AI/LLM Engineer
About the role
We are seeking an experienced AI / LLM Engineer to design, develop, and operationalize advanced language model–powered applications for enterprise use cases. This role will focus on building text-based reasoning systems, Retrieval-Augmented Generation (RAG) pipelines, and scalable prompt engineering frameworks that enhance decision-making, automation, and knowledge discovery across the organization.
Responsibilities
- Design and implement LLM-powered applications that support complex, text-based reasoning and decision workflows.
- Develop and refine chain-of-thought-style reasoning approaches and structured prompt patterns to improve model accuracy and interpretability.

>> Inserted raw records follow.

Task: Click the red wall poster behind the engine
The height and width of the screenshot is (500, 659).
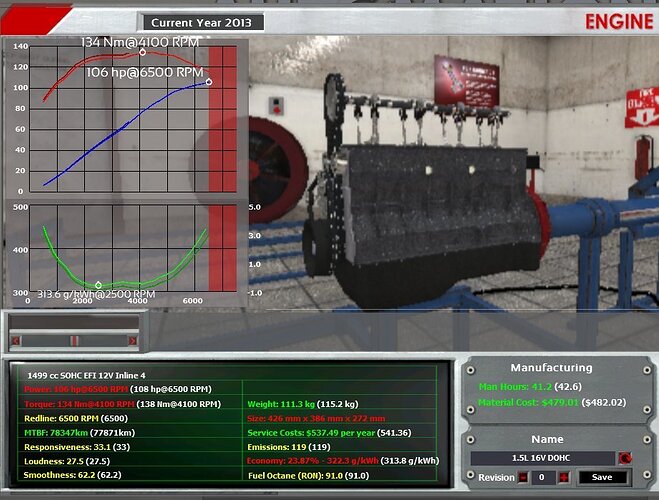Action: pos(467,82)
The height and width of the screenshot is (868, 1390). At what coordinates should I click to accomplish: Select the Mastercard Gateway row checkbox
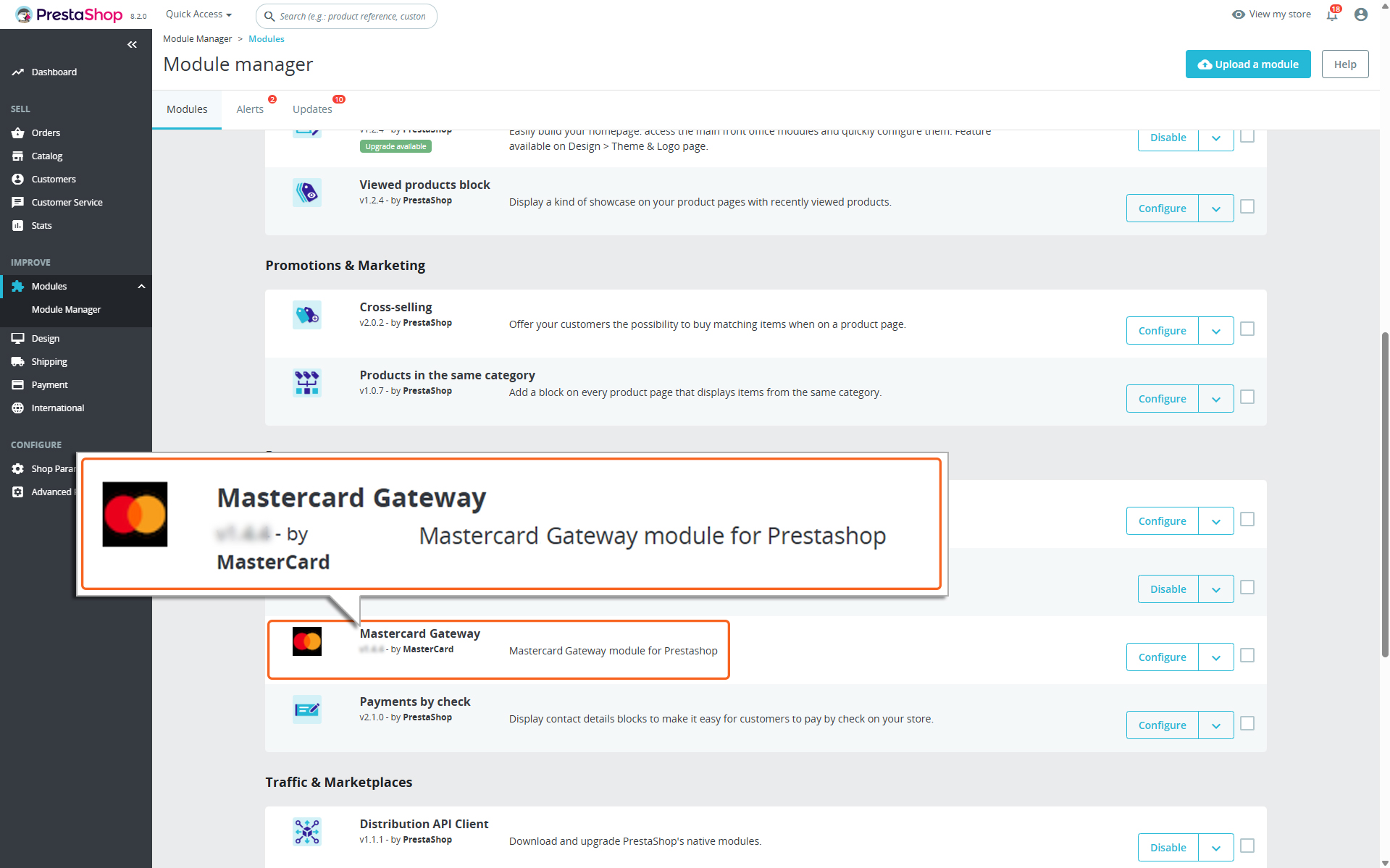pos(1247,656)
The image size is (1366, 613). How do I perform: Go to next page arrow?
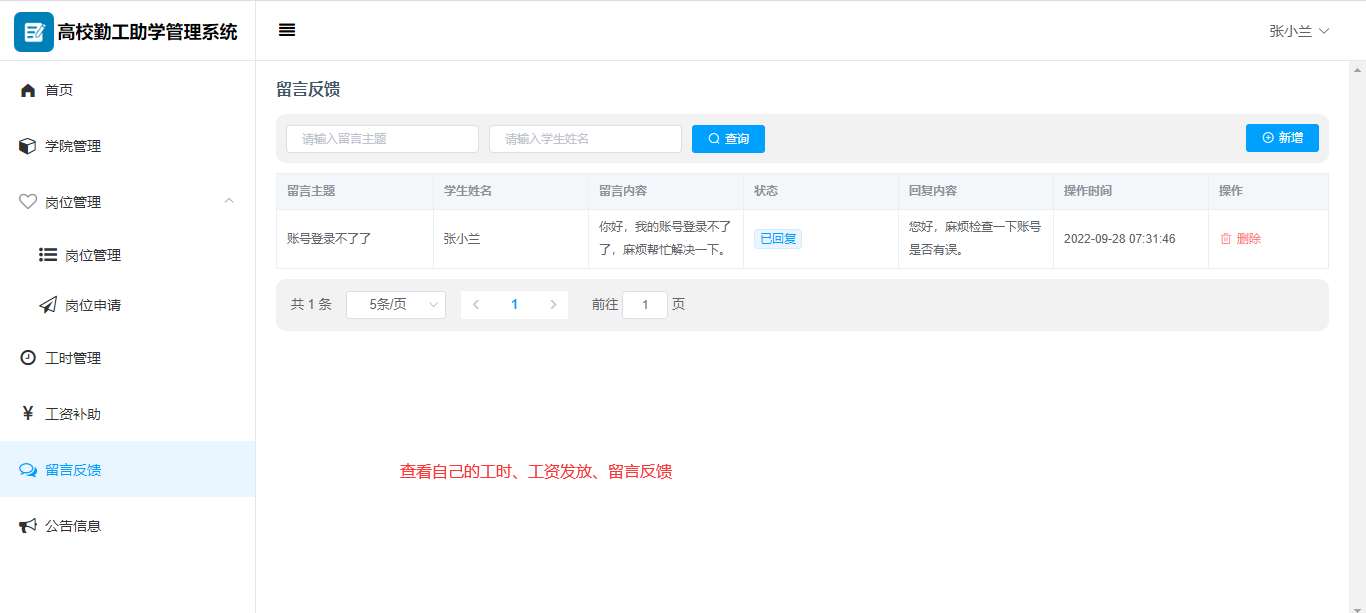553,305
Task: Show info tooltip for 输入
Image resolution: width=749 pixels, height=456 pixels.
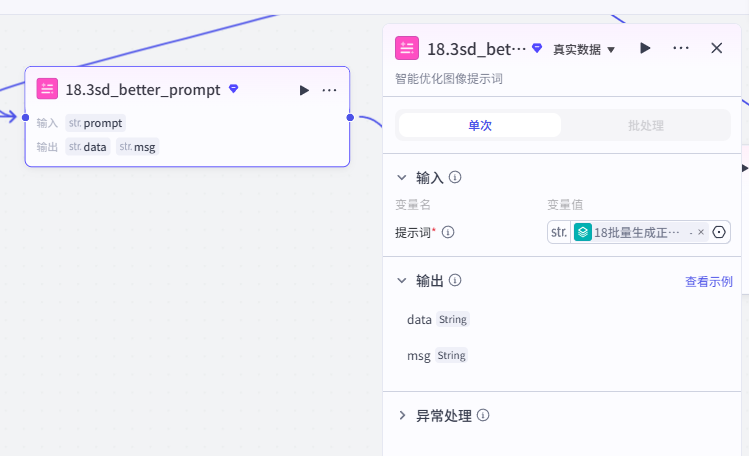Action: point(455,177)
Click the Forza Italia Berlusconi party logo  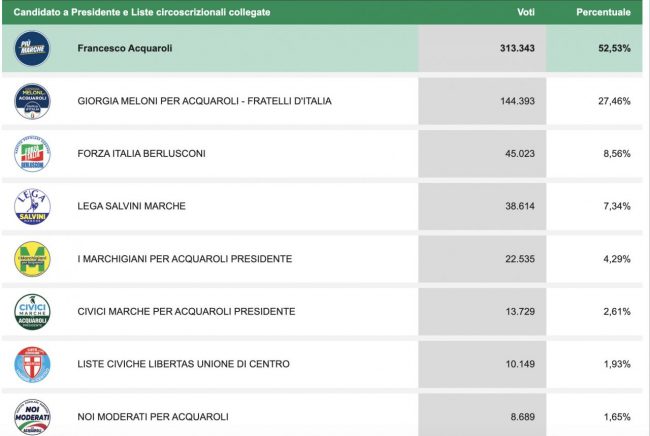click(x=32, y=154)
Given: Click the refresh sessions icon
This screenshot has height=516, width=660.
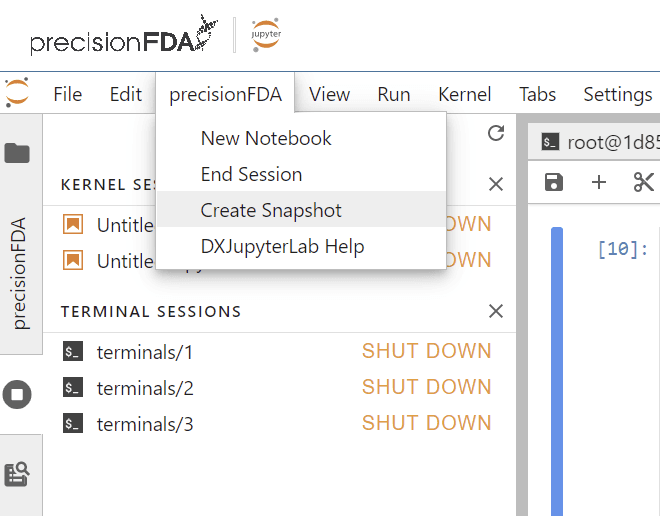Looking at the screenshot, I should (495, 133).
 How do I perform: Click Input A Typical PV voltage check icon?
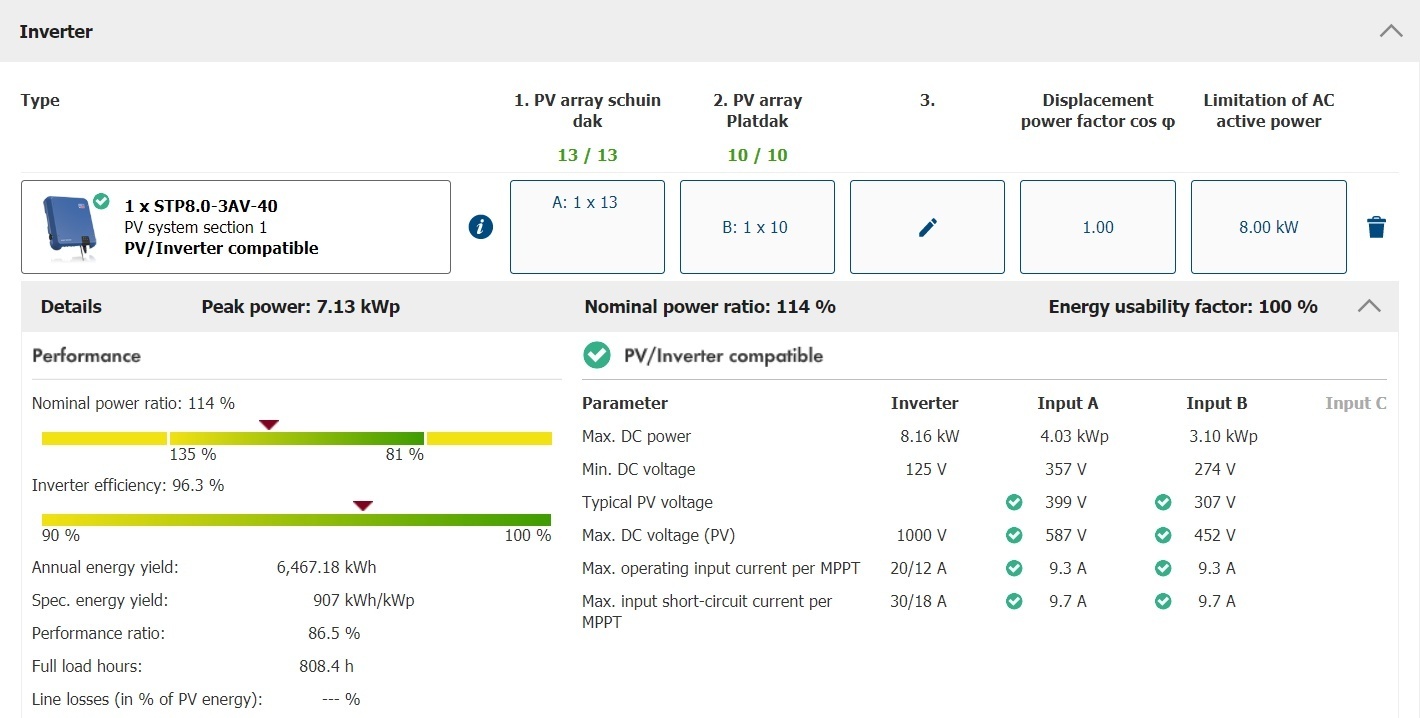[1014, 502]
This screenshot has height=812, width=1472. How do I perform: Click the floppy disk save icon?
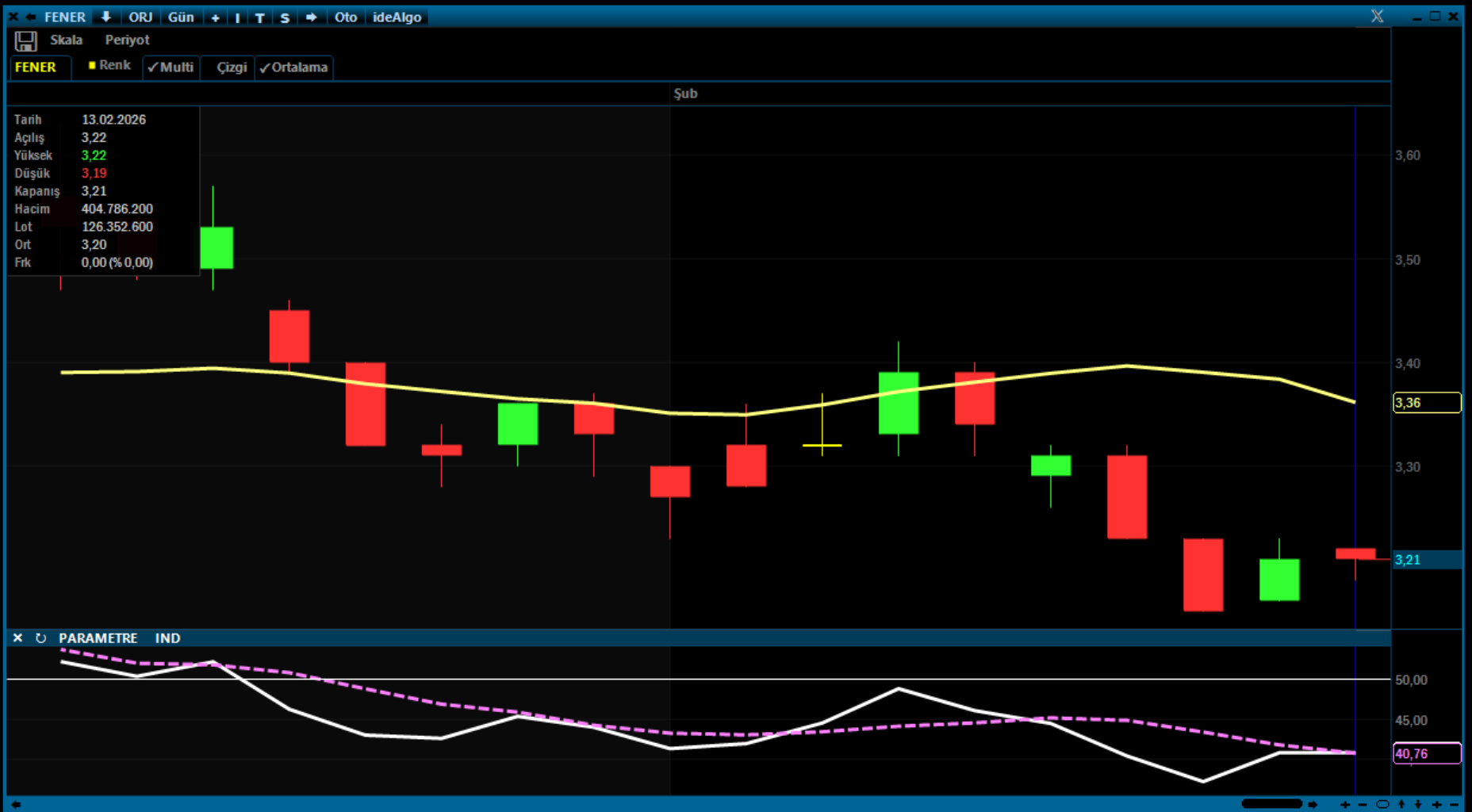(25, 41)

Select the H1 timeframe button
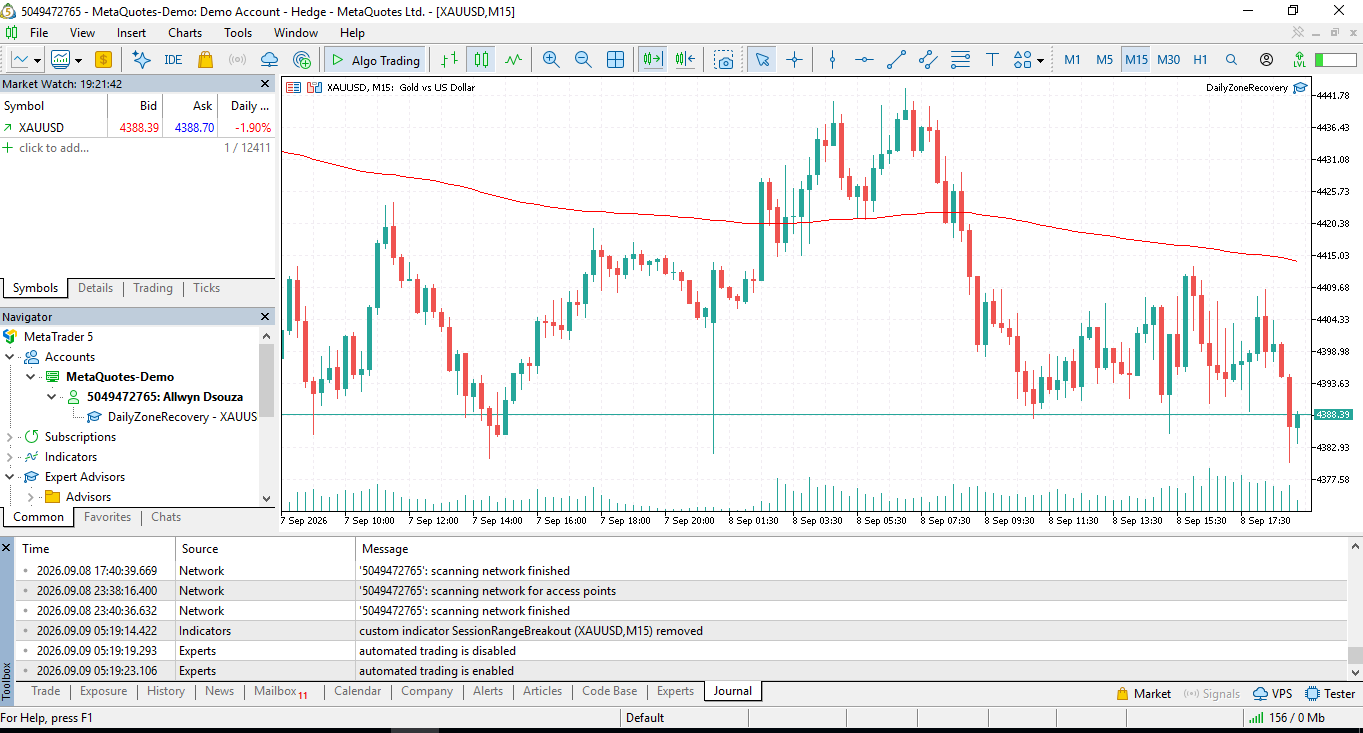click(1200, 60)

- Architect and build Retrieval-Augmented Generation (RAG) systems leveraging embeddings, vector search, and hybrid retrieval strategies.
- Create, evaluate, and optimize prompt engineering frameworks, including reusable templates, prompt libraries, and testing methodologies.
- Implement monitoring, logging, and feedback loops for continuous improvement of AI systems.
- Ensure compliance with security, governance, and Responsible AI principles.
- Partner with product and analytics teams to rapidly prototype and iterate AI-driven features.
Requirements
- 5+ years of experience
- Bachelor’s or Master’s degree in Computer Science, Engineering, Data Science, or a related field, or equivalent practical experience
- Strong programming experience in Python and familiarity with software engineering best practices
- Hands-on experience building production-grade AI/ML systems, not just prototypes
- Experience working with Large Language Models (LLMs) and APIs
- Solid understanding of: Natural Language Processing (NLP) fundamentals, Machine learning concepts (training, evaluation, overfitting, bias)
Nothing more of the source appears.